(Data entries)
────

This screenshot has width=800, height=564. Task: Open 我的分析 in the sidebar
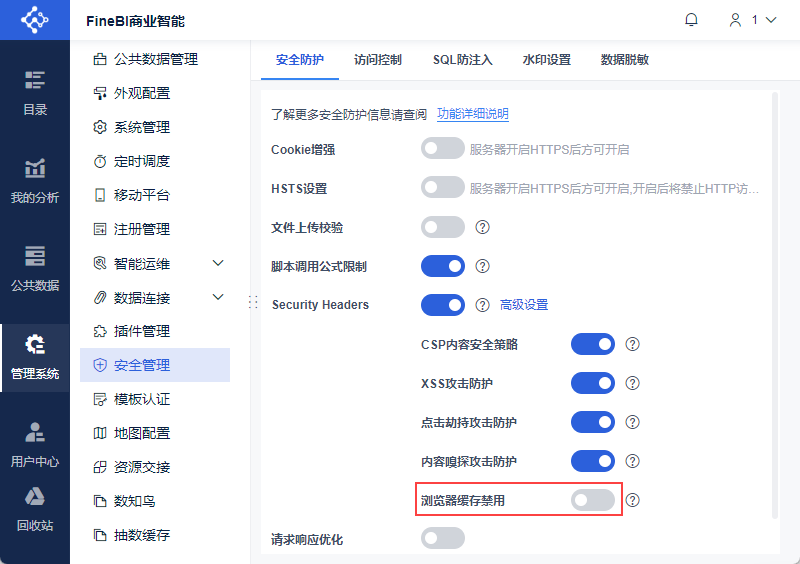pos(35,180)
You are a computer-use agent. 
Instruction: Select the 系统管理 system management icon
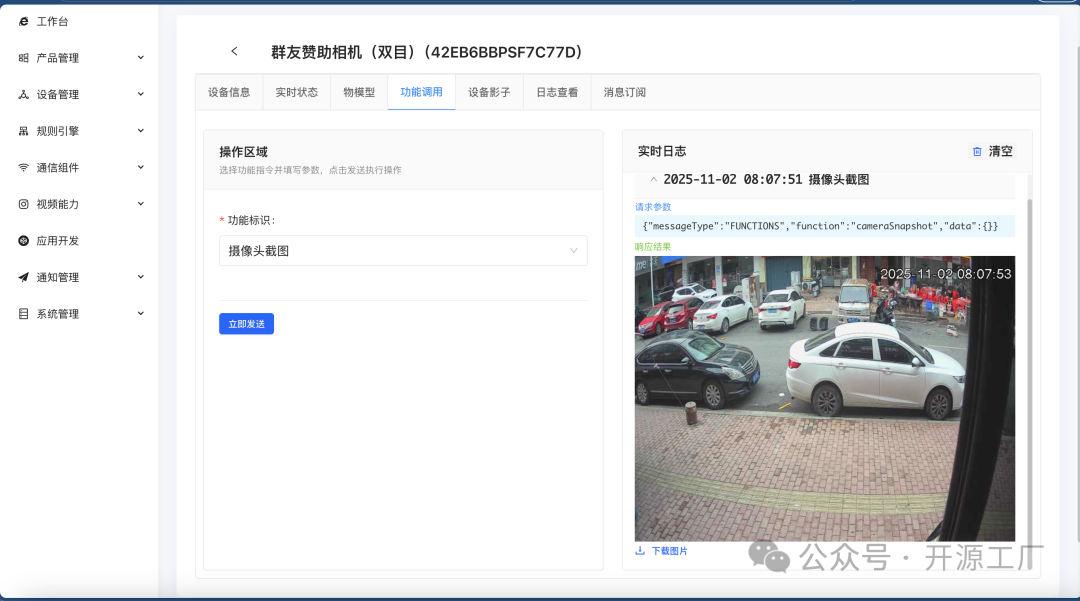point(23,313)
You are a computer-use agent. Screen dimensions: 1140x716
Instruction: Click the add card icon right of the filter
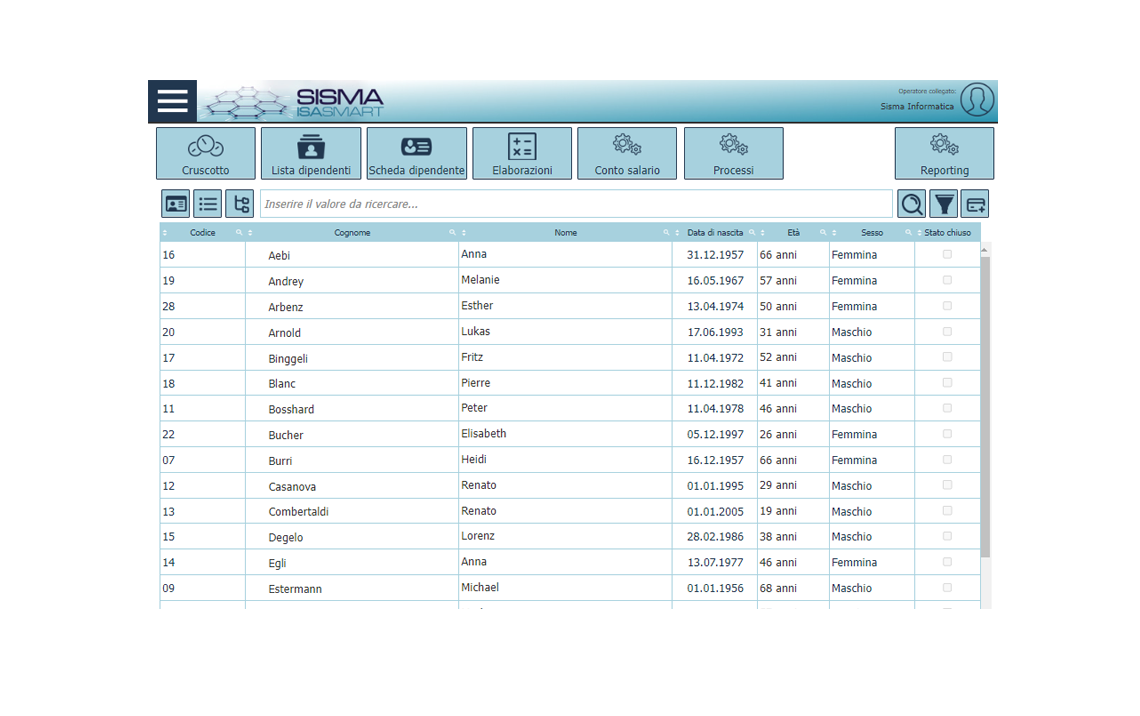tap(975, 204)
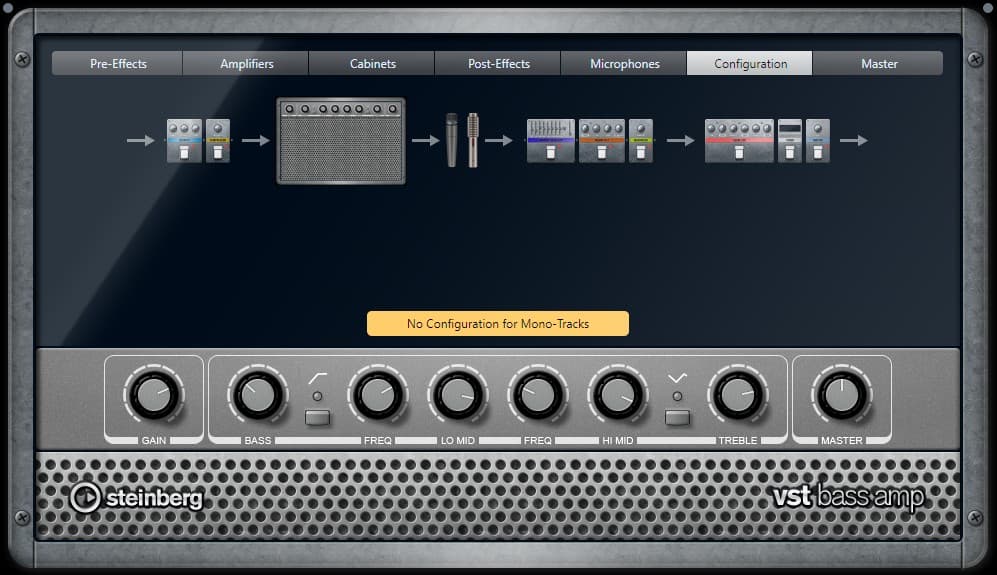The image size is (997, 575).
Task: Switch to the Master tab
Action: (878, 64)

────

What you are asked to do: Of the lines in the data above, some may include the word "computer"; state how many, with no added words.

Solution to the exercise: 2